Oral Health Grants Expanding Access to Care

CareQuest Institute’s philanthropic strategy is focused on addressing complex and upstream drivers of oral health disparities like the ones facing many refugees. The Institute recently issued a grant for $50,000 to Dental Connections to continue its program to improve oral health care coordination and public health partnerships for refugee communities. The Institute also issued a grant for $128,000 to New Mainers Public Health Initiative (NMPHI) to serve the needs of the immigrant and refugee communities in Maine and help create a community outreach program.

John Gabelus, grants and programs associate at CareQuest Institute, highlights the need for this attention and support.

“With these grants, resources, and new partnerships, we are working to make sure that everyone, no matter how long they’ve been in the United States or their reason for coming, has an opportunity to access oral health care and learn about its impact on overall quality of life,” he says. “More importantly, these grants create a pathway and opportunities for immigrant and refugee communities to participate actively in our collective effort to transform the oral health system in ways that respond to their needs and the needs of immigrant and refugee communities in the future.”

Although grants can support clinics in helping refugees make dental appointments and get access to the oral health care they need, Kelly says the system is far from perfect. Because the process was new to the refugees, many would show up at the wrong clinic, not realizing there was a difference between Broadlawns Medical Center and Dental Connections. Some would get a referral to one clinic but then move on to different clinics and book additional appointments. They were trying to get seen earlier but not understanding that they needed to go to the appointment they were referred to, she says.

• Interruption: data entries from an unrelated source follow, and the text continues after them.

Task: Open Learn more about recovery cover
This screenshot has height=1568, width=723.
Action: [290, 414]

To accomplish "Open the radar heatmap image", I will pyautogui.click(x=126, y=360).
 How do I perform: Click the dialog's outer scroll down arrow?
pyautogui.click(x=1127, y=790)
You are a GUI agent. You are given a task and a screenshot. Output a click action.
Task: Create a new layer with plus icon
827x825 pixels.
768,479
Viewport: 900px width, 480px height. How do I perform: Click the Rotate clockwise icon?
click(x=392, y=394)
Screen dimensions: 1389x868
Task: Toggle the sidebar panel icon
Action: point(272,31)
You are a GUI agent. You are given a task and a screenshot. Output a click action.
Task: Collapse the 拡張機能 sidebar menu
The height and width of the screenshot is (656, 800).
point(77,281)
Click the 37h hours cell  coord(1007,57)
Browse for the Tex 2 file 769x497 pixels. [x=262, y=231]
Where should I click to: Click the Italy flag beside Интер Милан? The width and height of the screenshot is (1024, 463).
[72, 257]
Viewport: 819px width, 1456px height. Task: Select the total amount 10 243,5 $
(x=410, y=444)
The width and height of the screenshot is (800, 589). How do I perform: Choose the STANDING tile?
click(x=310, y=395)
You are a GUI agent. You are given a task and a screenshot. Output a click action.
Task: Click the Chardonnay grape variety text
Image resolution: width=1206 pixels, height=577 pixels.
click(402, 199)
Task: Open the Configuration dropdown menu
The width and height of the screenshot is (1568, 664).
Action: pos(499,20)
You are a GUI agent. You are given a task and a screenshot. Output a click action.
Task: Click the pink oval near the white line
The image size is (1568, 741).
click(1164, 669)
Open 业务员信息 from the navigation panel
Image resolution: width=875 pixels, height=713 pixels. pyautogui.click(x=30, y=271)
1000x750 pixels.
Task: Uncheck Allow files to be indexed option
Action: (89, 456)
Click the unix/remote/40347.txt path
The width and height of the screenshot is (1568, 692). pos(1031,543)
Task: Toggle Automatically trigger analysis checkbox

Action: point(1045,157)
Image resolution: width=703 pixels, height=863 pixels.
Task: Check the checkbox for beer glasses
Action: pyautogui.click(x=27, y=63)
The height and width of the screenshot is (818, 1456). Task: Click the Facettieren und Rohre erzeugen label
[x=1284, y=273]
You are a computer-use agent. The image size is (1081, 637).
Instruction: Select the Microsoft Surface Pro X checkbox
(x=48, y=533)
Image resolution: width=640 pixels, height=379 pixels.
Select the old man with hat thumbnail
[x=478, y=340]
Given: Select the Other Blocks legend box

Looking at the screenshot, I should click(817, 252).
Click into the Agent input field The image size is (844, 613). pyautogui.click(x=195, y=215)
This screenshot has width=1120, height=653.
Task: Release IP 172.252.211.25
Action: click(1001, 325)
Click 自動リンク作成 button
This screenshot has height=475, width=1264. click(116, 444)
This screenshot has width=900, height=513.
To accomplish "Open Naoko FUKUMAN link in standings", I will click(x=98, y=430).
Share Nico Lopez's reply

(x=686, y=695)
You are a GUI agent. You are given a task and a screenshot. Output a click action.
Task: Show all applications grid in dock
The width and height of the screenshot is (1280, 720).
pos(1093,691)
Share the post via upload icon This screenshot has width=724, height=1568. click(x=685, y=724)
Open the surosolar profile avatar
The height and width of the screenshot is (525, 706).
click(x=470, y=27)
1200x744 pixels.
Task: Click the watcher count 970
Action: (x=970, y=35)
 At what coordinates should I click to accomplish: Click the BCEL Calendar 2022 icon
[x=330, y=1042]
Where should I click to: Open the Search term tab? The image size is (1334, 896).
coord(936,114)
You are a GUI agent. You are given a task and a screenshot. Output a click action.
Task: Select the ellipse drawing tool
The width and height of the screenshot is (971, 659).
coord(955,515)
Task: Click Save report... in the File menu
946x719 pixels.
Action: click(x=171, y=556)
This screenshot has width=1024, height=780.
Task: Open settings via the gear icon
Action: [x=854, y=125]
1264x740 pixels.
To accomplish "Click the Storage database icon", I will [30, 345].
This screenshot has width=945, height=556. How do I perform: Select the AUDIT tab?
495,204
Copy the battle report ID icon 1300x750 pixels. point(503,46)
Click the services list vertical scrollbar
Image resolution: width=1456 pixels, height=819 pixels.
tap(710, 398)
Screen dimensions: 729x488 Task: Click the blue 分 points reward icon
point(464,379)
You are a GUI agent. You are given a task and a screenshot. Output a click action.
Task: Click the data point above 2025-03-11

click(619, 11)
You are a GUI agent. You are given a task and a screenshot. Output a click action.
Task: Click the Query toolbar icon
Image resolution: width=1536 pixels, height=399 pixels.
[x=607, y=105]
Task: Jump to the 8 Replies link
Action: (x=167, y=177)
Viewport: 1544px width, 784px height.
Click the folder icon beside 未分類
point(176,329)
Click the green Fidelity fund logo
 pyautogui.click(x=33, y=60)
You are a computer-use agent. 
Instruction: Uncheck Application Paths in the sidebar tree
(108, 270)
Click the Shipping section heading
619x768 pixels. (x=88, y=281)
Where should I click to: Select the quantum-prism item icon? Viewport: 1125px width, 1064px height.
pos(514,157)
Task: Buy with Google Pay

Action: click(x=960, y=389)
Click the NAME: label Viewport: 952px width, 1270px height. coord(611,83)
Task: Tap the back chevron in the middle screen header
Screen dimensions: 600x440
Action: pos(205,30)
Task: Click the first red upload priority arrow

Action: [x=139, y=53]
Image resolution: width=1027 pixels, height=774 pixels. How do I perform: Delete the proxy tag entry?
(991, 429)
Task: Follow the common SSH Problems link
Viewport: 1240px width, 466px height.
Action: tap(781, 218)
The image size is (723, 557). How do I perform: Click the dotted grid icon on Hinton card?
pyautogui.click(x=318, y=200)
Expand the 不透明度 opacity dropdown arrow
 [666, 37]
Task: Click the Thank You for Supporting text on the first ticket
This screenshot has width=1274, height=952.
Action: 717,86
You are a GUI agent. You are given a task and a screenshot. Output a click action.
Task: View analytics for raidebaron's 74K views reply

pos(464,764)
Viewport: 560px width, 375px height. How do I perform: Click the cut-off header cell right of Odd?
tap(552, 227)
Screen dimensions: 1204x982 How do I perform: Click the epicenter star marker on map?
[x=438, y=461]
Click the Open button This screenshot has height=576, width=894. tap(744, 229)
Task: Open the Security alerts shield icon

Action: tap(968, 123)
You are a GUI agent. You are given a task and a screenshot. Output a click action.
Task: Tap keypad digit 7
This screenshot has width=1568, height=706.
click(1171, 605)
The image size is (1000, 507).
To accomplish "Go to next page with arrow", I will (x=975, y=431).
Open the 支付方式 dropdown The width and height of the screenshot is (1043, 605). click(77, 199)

“Everyone is in desperate need of care,” she says.

Although a lot is out of Kelly’s control, she says it is important to make those refugees feel as comfortable as possible before they get in the dental chair.

“Here, they say laying down and having someone in a more dominant role can be traumatic,” Kelly says. “I think I would’ve been more aware of that type of orientation of the dental clinic beforehand.”

She plans to share the information she learned from the webinar with others to help refugees in any way they can.

“I am definitely going to incorporate it into the report that I’m doing for all Afghans,” Kelly says. “And I’ve already referred that webinar to several people, including all the people in my clinic.”